‘Pretty Baby: Brooke Shields‘: 1980s Icon Talks ‘Romeo & Juliet’ Sexual Abuse Suit & How Franco Zeffirelli “Hated My Mother” – Sundance Studio

‘Pretty Baby: Brooke Shields‘: 1980s Icon Talks ‘Romeo & Juliet’ Sexual Abuse Suit & How Franco Zeffirelli “Hated My Mother” – Sundance Studio

Similar to the stars of Franco Zeffirelli’s 1968 film Romeo & Juliet, who are suing Paramount for $100M+ for alleged sexual abuse and more, Brooke Shields also had an unsettling experience with the 2x Oscar nominated filmmaker during the production of Endless Love.

She details the incident in the latest ABC News/Hulu Lana Wilson-directed docuseries Pretty Baby: Brooke Shields that premiered at Sundance.

Courtesy Sundance Getty Images

Interspliced with footage from a 1981 TV interview, the late Zeffirelli, sitting next to the then 16-year-old actress, details how he twisted Shields’ toe during a sex scene; the pic about a two lovestruck teens, whose parents are bitterly against their romance. The movie was one of a trio of R-rated sex-themed summer pics that Shields starred in, the previous ones being 1978’s Pretty Baby and 1980’s Blue Lagoon.

In the Hulu doc, Shields confesses, “The physicality and the exploration of sexuality felt really dangerous to me, and I didn’t trust the director to create a safe environment for me.”

Zeffirelli wanted to get a response of ecstasy out of Shields, so he twisted her toe during the sex scene.

The feeling for Shields during the scene wasn’t in any way passionate, rather “more angst…because he was hurting me.”

The actress, breaking down in tears in the docuseries, explains that when it came to ecstasy during her teenage years, “I don’t know what that is!”

“I was really shutdown after that,” Shields says during part one of the docuseries, “I though of myself as just the work horse: They paid me, I did the thing, they sold it, everybody was happy, it was transactional.”

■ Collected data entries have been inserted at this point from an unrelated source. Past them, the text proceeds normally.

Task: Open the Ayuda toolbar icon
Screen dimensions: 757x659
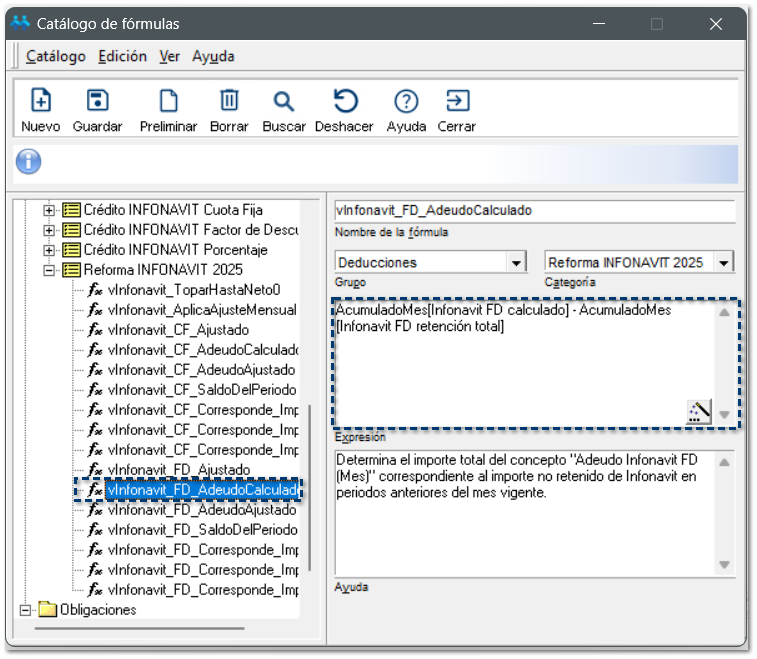Action: [405, 101]
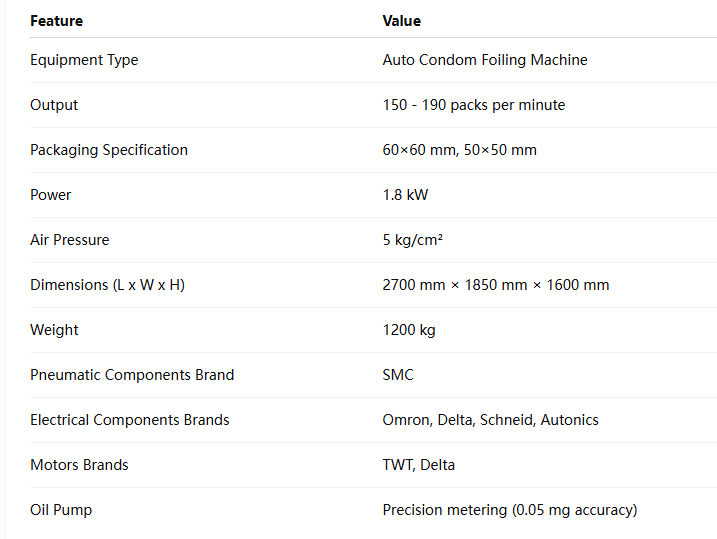The image size is (717, 539).
Task: Select the Power row label
Action: pos(50,195)
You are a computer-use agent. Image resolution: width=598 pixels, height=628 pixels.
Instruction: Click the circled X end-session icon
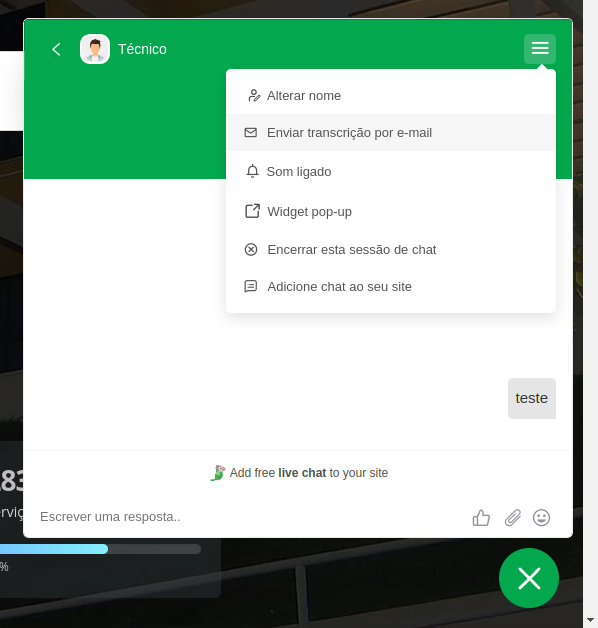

Endless Love went on to gross over $32M at the domestic box office, 46% less next to the near $59M stateside take of Shields’ 1980 tropical romance The Blue Lagoon.

British actors Leonard Whiting, as Romeo, and Olivia Hussey as Juliet, in ‘Romeo And Juliet’, directed by Franco Zeffirelli, 1968. (Photo by Silver Screen Collection/Getty Images)

Meanwhile, Romeo & Juliet stars Olivia Hussey and Leonardo Whiting (now in their 70s) in their suit against Paramount, allege that Zeffirelli assured them there wouldn’t be any nudity in film and that the then 15 and 16 year olds would wear flesh-colored undergarments during a bedroom scene. However, during the final stretch of the shoot, Zeffirelli told them they’d have to perform in the nude with body makeup “or the Picture would fail.” The suit claims that Paramount has made over a half billion from the lifetime monies on Romeo & Juliet.

Asked at Deadline’s Sundance studio about her thoughts on that Romeo & Juliet suit, given her experience with Zeffirelli, Shields says, “It doesn’t surprise me.”

“It was a very different era in filmmaking and many different directors took liberties. They’d tell the actors one thing, and then tell the studio another,” Shields tells Deadline.

“They were in charge and they were the star really”.

“I was lucky that I had my mother with me on set — and Franco hated my mother,” Shields reveals about her manager matriarch Teri Shields.

“They loved each other, but he would always say she was always in his way,” Shields explains, “Not on the set, but she would look at him — and she’d be like ‘I got you!'”

“He respected her; but I think that I was much more protected than many people probably were.”